EXERCISE INSTRUCTIONS: Can you continue the passage below on circularity at Alfa Laval, picking up right after its final sentence?

SOURCE EXCERPT:
▼▼▼

Circularity plays an important role in Alfa Laval’s current business model. For this reason, Alfa Laval works to improve understanding of the opportunities of a circular approach in the different parts of the value chain. This includes optimizing the use of resources, extending the life span of products, ensuring recycling and reuse of materials, and exploring new business models and new ways of working with the supply chain and in other partnerships. Alfa Laval has chosen to focus on three main areas to promote circularity: process efficiency, extending product life span and recycle/reuse of materials.

Efficiency in internal processes:

Specific targets are set regarding energy efficiency, water usage and waste management.

Extending product life span and ensuring high process efficiency

Alfa Laval develops high-quality, long-lasting products. Regular service of the installed products also ensures high efficiency over time.

Recycle/reuse of materials

The target for recycled materials is that at least 30 percent of the materials used in products should come from recycled sources. Based on increased transparency and data availability, we are confident to rate this target green (p. 58). Already now we have data indicating that more than 30 percent of the material used comes from recycled materials. This will allow us to re-assess the target and potentially raise our ambition.

▲▲▲

Lines excerpted from a collection
▼▼▼

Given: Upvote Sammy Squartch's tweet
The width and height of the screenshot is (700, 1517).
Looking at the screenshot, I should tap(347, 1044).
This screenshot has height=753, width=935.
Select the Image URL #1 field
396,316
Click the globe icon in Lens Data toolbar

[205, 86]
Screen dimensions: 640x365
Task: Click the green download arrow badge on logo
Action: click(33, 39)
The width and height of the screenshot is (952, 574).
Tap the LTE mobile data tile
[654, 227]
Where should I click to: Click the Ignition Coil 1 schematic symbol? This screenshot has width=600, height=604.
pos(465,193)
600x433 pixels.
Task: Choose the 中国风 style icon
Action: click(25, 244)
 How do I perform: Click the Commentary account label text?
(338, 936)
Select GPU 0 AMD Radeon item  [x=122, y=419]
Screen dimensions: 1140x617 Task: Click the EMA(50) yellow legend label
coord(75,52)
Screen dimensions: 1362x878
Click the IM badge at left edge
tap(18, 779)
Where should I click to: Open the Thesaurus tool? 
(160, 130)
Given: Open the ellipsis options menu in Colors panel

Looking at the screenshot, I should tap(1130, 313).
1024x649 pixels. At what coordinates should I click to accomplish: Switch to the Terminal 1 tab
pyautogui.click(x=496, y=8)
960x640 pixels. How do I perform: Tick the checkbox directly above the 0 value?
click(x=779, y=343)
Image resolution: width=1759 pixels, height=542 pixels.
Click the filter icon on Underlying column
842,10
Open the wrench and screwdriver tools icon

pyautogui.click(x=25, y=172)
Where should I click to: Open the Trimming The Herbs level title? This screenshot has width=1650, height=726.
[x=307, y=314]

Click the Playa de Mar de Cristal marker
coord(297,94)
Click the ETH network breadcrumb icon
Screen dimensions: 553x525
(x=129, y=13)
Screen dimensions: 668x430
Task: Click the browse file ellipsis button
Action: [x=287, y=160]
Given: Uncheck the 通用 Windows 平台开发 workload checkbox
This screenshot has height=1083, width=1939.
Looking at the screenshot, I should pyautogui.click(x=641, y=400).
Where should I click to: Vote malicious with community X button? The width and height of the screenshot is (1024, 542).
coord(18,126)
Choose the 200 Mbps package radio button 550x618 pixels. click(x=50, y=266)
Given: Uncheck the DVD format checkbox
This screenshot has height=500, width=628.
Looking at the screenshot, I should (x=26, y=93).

▲▲▲

RIGHT ANSWER:
Improving process efficiency

To improve the efficiency of our processes, we have prioritized water, energy and waste. Our targets are


– 2023: Reducing water consumption by 5% (baseline 2020) in those sites located in water-­scarce locations, specifically in China, India, the US, the Middle East and Brazil.
Status 2022: 11 % decrease of water used in sites located in water stressed areas.

– 2030: 100% water recirculation in sites located in water-scarce areas.

Energy efficiency:

– 2023: Improve energy efficiency (MWh/k direct hours) by 5%.
Status 2022: 7% decrease in energy consumed relative to direct hours worked.

– 2030: Continuously improve energy efficiency in production services and products.


– 2030: Maintain 85% recycling of waste.
Status 2022: 75% Recycling.

– 2030: Ensure no waste goes to landfill.
– 2026: reduce waste to landfill by > 50% (by weight) (from baseline year 2020)

Increasing efficiency in chemical recycling

Recycling of end-of-life tyres (ELT) through pyrolysis technology is one example of resource efficiency and the transition to a circular economy. Alfa Laval has sold a state-of-the-art CH300 HSS (high speed separator) module to a plant that cleans the pyrolisis oil and thus enables re-usage as new raw material in a variety of end-use areas, from the production of materials to chemicals and fuels.


Alfa Laval operates worldwide, and 40 percent of the water it consumed in 2020 came from sites located in water-scarce areas. Alfa Laval has set a long-term target to recycle 100 percent of the water used on sites located in water-scarce areas by 2030. In the short term, the target is to reduce water consumption in water stressed areas by 5 percent by 2023 (baseline 2020). During 2022, water consumption in water stressed areas decreased by 11 percent. This was the result of both the implementation of water saving projects and lower activity in one of our largest sites in China.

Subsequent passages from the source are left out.